LeNet5 is one of the most famous CNN architecture proposed by LeCun et al. in [LeCun+98].

![The architecture of LeNet5](../image/lenet5.png)
Fig. The architecture of LeNet5 (cited from [LeCun+98]).


[LeCun+98]: LeCun, Y., Bottou, L., Bengio, Y., & Haffner, P. (1998). Gradient-based learning applied to document recognition. *Proceedings of the IEEE*, 86(11), 2278-2324.

## Basics of Chainer

**chainer.Variable**

* Data nodes of computational graphs.
* Wrapper for ``numpy.ndarray`` and ``cupy.ndarray``

**chainer.Function**

* Non-parameterized operator nodes of computational graphs.
* e.g. ``F.exp``, ``F.sigmoid``, ``F.LinearFunction``
* Fully-connected layers are realized as \\(f(x, W, b) = Wx + b\\)

**chainer.Link**

* Parmeterized operator nodes of computational graphs.
* e.g. ``L.Linear``, ``L.Convolution2D``
* Fully-connected layers are realized as \\(f_{W, b}(x) = Wx + b\\)
* In most case, it internally uses corresponding Function.

**chainer.Chain**

* An object that bundles ``Link`` instances.
* ``Chain`` itself is a derived class of ``Link``.

![linear function and linear link](../image/linear.png)
Fig. Linear function and linear link


**chainer.training.Trainer and related modules**

* An object that is responsible for training loops.
* Iterates the procedures of forward/backward propagations and parameter update.
* Training procedures are customized by trainer-related modules.
    * ``Dataset`` and its ``Iterator`` extract mini batches from the dataset.
    * ``Updater`` determines how parameters are updated.
* Extra procedures (e.g. take snapshot of models etc.) are appended by ``Extension``'s.
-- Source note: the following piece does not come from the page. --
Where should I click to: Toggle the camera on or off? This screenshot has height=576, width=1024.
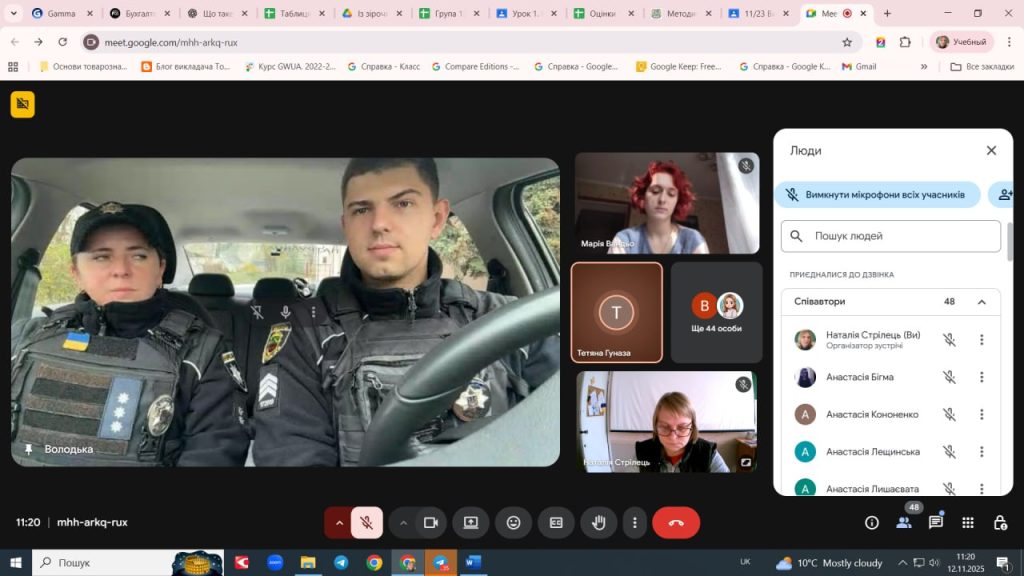click(431, 522)
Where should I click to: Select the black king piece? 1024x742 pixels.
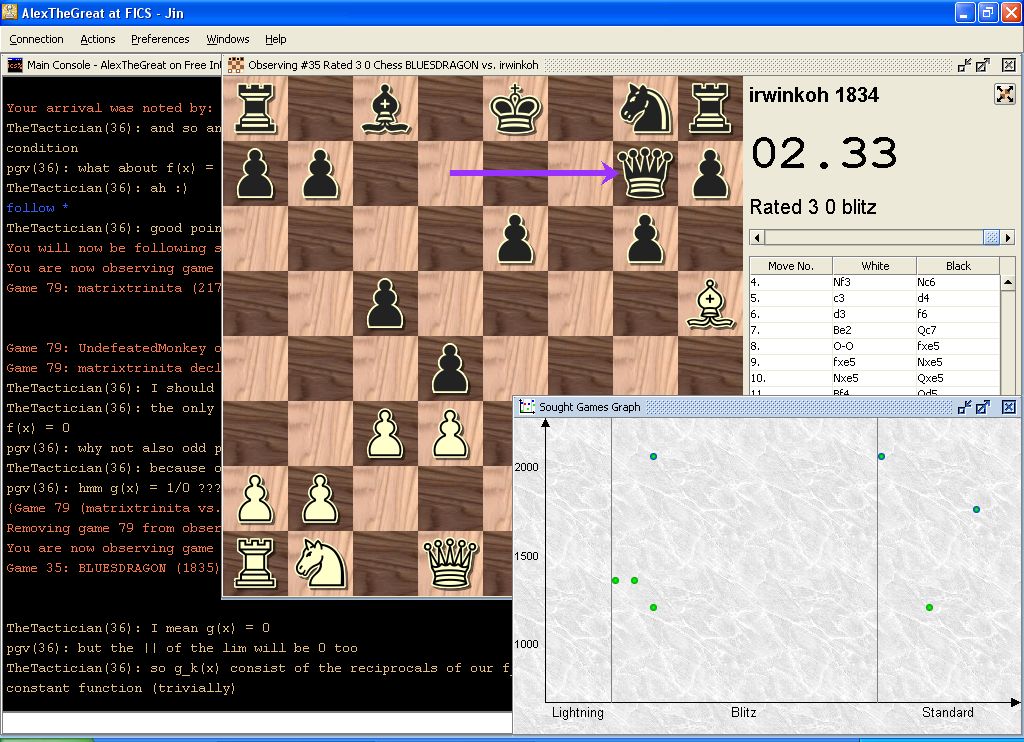pos(515,107)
![The relationship of trainer related modules](../image/trainer_related_modules.png)
Fig. Trainer-related modules

## Procedures

This example takes the following steps:

1. Import packages
2. Prepare dataset
3. Prepare model
4. Setup optimizer
5. Training
6. Save models

## Codes

### 1. Import packages

In [1]:
from __future__ import print_function

import chainer
from chainer import cuda
import chainer.training.extensions as E
import chainer.functions as F
import chainer.links as L
import chainer.optimizers as O
import chainer.datasets as D
from chainer import training

### 2. Prepare dataset

#### How to handle image data as a tensor

A mini batch of images are represented as a 4-dimensional tensor in usual frameworks.
Each axis represents sample size, channels, height, and width. For example, RGB images have 3 channels, each of which represents, Red, Green, and Blue, respectively. As the MNIST dataset is gray scale, its chennel size is 1. Similarly, the input and output of 2D Convolution layer are also 4-dimensional, whose chennals are not necesarily 1 even if we handle gray scale images.

There are two ordering methods of how images data are represented.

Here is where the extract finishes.